--- Stored items ---
--
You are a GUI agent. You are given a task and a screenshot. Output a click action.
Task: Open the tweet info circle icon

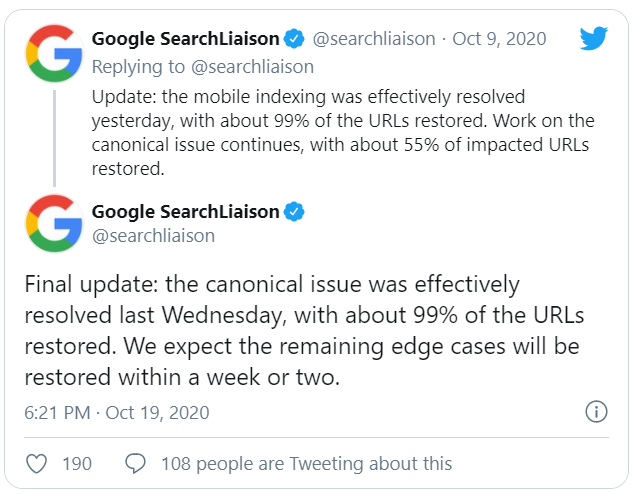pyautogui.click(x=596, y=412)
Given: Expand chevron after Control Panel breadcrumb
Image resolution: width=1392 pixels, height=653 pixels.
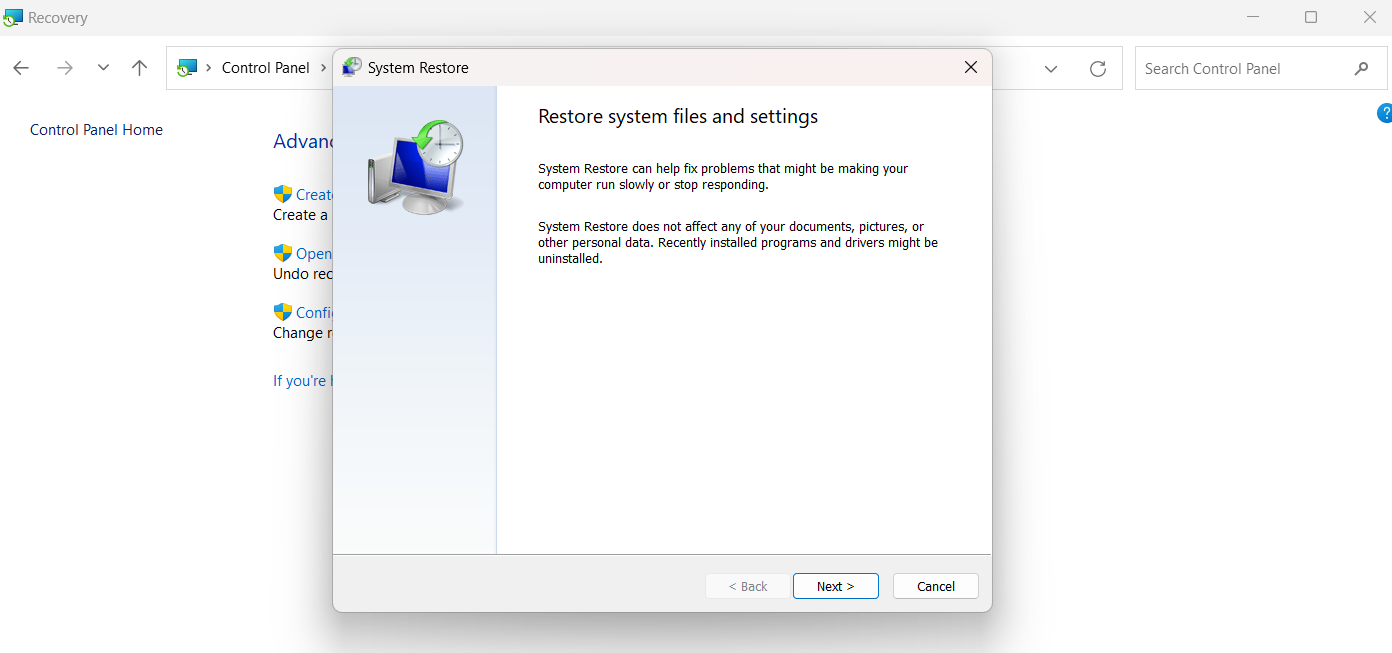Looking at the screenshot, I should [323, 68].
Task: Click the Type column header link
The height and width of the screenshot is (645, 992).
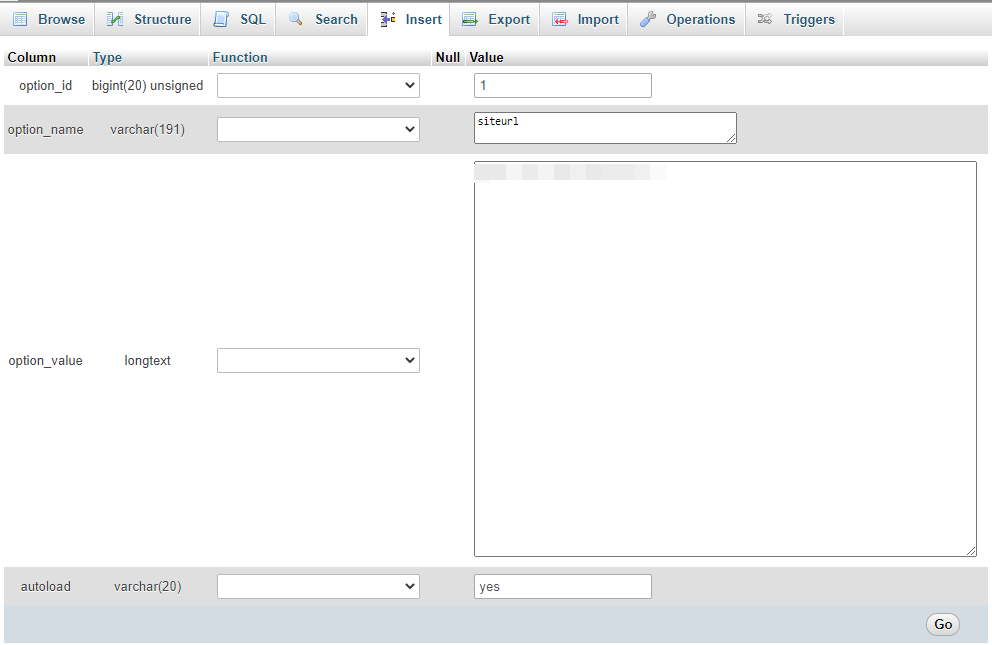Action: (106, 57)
--
--- Try it ---
Reproduce the whole of the data, word for word, and omit its pictures.

--- Response to the exercise ---
You are a GUI agent. You are given a task and a screenshot. Output a click action.
Task: Open the tweet info circle icon

pyautogui.click(x=596, y=412)
Given: Expand chevron after Control Panel breadcrumb
Image resolution: width=1392 pixels, height=653 pixels.
Looking at the screenshot, I should [323, 68].
Task: Click the Type column header link
The height and width of the screenshot is (645, 992).
Action: (106, 57)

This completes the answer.